Description of the task — Your task is to copy each line in the listing that includes the word "plus".

Records for the task —
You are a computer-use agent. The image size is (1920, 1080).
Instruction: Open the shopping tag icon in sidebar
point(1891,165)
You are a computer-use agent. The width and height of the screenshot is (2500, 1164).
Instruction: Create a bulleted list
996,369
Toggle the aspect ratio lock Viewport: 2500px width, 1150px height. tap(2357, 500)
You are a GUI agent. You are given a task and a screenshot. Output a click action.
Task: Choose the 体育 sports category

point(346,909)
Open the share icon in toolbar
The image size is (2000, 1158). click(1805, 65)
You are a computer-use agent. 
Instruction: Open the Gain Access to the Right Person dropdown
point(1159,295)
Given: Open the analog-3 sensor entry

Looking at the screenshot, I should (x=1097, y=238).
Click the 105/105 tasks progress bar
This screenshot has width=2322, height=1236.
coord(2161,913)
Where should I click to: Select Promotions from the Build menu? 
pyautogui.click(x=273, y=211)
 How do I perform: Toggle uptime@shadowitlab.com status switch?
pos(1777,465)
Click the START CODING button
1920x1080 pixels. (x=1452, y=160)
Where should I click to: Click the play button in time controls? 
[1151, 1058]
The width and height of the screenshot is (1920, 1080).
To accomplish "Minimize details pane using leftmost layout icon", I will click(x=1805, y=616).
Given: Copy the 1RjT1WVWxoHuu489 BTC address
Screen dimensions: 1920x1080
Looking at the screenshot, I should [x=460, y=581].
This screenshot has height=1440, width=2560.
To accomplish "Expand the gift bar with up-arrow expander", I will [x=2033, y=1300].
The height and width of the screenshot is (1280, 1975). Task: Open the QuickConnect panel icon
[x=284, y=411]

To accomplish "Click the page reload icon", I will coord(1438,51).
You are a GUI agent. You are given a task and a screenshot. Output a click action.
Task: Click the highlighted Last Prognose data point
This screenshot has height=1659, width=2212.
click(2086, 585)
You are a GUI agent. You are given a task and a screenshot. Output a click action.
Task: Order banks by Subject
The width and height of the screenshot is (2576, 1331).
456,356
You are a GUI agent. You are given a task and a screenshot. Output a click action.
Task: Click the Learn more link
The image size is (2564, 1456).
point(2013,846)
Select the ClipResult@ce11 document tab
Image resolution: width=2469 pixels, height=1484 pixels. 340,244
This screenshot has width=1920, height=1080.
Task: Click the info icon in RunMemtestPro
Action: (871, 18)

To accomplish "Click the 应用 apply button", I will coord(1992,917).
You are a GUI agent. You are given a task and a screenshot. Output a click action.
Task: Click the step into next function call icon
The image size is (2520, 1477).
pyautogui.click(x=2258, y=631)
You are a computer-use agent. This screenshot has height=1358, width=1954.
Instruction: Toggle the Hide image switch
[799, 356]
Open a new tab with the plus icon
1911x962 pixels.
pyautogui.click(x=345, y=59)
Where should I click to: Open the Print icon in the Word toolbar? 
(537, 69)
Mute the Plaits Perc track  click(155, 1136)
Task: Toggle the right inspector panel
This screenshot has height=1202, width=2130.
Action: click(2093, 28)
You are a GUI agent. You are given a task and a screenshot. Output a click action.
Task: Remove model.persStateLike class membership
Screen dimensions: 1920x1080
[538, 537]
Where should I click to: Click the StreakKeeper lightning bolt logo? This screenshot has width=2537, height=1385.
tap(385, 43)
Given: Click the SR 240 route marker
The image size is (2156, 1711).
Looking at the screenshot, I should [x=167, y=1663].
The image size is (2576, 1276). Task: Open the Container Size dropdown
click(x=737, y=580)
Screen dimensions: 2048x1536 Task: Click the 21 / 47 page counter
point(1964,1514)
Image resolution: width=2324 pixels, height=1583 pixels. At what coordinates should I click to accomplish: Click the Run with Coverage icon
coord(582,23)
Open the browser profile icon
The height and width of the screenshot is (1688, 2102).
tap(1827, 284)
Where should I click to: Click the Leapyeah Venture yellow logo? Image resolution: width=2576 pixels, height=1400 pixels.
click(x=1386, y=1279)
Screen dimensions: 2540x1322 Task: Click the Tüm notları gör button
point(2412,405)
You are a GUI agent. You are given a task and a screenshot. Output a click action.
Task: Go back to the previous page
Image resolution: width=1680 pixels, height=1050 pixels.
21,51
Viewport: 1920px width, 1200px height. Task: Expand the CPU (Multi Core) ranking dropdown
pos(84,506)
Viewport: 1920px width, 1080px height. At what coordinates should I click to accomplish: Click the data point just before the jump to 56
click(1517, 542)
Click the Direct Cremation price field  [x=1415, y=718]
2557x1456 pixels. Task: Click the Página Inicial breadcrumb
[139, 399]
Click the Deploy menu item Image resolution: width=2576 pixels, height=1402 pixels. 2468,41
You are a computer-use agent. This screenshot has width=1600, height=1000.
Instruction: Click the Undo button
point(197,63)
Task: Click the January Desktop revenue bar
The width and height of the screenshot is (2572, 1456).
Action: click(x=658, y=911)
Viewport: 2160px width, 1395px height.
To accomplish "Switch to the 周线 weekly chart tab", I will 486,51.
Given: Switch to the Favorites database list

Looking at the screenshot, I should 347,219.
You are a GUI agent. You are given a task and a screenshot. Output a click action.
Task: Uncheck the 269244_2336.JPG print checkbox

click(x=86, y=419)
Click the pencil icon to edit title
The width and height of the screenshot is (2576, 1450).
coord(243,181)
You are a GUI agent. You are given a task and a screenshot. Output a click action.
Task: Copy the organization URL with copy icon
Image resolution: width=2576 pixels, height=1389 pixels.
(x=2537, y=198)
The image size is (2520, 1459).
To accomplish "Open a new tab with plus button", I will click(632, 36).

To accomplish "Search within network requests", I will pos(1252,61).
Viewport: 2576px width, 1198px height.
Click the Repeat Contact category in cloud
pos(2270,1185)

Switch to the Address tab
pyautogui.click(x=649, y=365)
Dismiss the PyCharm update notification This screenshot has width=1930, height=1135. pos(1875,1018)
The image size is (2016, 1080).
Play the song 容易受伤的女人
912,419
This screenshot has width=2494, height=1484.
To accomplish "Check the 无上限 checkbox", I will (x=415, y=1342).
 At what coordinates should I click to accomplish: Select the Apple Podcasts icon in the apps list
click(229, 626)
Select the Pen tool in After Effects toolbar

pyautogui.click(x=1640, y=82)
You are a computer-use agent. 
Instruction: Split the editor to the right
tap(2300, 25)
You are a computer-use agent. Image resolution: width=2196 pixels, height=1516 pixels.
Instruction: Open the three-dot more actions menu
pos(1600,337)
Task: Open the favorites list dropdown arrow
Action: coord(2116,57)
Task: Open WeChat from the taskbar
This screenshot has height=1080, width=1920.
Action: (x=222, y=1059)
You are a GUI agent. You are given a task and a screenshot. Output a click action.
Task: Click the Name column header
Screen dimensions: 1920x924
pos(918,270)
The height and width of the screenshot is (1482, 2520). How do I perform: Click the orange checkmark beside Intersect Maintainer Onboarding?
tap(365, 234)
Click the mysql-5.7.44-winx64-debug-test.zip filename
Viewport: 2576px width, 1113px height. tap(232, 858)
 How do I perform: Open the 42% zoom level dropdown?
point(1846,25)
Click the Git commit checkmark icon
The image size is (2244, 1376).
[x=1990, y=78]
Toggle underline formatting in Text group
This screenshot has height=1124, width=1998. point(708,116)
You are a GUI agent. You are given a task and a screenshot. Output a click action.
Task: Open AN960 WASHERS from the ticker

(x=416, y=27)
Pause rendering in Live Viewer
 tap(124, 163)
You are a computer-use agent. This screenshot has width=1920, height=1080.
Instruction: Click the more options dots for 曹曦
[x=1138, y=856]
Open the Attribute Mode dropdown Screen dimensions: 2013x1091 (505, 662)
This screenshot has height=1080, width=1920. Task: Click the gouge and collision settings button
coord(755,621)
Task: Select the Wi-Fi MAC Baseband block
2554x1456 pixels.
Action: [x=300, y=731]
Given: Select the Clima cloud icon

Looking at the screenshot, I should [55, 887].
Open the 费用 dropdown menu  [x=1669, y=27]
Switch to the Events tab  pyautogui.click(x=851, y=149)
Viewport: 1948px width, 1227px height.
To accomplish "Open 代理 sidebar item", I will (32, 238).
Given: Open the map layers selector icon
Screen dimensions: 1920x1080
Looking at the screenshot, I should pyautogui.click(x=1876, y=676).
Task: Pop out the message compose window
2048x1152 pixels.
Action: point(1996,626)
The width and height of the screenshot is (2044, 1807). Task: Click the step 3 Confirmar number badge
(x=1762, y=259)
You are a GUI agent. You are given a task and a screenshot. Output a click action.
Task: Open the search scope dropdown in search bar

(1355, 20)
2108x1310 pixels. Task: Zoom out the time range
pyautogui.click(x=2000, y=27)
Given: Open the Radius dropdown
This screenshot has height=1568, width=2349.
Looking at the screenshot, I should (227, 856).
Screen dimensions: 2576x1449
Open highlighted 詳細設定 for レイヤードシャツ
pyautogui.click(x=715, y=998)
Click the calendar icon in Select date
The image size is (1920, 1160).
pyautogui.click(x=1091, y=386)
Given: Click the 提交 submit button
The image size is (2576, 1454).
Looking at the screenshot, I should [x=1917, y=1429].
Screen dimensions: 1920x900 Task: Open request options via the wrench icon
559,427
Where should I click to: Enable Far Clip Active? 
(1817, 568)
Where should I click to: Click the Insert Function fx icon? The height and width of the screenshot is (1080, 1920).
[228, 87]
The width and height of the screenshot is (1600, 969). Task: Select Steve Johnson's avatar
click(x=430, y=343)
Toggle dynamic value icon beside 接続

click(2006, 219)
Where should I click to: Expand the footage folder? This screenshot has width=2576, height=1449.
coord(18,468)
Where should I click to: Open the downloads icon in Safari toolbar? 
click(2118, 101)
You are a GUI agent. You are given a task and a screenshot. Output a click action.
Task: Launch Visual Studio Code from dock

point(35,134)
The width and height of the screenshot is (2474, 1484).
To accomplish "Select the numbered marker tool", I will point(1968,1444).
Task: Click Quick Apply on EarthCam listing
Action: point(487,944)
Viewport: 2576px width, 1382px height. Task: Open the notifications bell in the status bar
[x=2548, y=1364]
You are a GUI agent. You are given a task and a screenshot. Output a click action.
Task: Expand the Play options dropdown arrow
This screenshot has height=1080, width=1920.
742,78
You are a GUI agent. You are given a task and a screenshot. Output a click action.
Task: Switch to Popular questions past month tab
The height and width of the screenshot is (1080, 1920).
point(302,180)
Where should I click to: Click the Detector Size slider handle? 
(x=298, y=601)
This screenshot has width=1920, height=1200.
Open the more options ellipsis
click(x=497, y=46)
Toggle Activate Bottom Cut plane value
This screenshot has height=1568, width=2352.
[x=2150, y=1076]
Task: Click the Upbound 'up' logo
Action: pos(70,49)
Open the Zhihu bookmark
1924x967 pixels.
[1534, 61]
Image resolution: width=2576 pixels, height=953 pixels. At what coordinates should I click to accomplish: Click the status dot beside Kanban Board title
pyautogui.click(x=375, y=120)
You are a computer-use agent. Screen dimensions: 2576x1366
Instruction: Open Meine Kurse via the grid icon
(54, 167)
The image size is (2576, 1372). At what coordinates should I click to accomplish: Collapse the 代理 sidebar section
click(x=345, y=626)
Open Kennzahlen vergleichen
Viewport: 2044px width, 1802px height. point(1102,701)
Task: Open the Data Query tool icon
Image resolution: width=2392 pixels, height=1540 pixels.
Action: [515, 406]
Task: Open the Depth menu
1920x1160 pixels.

Exercise answer —
Open a new tab with the plus icon
To accomplish "Open a new tab with plus button", I will click(632, 36).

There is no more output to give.